> [Entries for locating words and elements]
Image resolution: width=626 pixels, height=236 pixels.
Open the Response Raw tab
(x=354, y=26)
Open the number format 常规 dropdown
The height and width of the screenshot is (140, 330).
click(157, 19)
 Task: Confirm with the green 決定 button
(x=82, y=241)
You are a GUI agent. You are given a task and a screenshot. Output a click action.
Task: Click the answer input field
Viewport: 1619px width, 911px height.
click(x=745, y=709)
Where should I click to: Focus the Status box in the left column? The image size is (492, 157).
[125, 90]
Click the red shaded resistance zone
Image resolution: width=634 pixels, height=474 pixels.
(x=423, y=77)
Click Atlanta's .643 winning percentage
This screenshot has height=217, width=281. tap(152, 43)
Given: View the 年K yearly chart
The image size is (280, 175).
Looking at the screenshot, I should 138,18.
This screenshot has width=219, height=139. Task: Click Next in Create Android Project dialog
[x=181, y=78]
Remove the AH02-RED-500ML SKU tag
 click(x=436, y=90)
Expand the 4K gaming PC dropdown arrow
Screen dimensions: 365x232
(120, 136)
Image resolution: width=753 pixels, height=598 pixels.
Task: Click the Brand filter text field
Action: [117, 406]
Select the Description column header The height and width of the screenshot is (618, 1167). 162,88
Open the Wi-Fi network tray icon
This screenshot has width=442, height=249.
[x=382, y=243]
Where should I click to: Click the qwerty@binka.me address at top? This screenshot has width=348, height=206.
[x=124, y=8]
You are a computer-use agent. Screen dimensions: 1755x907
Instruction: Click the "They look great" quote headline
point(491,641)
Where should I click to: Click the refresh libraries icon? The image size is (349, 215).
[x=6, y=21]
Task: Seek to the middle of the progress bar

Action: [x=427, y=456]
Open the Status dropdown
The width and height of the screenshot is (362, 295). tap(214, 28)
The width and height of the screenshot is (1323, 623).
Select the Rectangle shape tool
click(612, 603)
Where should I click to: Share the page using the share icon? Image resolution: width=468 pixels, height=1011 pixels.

> [Challenge]
Duplicate the part of the lines above that opens with the line containing "Remove the AH02-RED-500ML SKU tag" and closes with the line containing "[x=382, y=243]", keeping every line unchanged.

> [Answer for the task]
Remove the AH02-RED-500ML SKU tag
 click(x=436, y=90)
Expand the 4K gaming PC dropdown arrow
Screen dimensions: 365x232
(120, 136)
Image resolution: width=753 pixels, height=598 pixels.
Task: Click the Brand filter text field
Action: [117, 406]
Select the Description column header The height and width of the screenshot is (618, 1167). 162,88
Open the Wi-Fi network tray icon
This screenshot has width=442, height=249.
[x=382, y=243]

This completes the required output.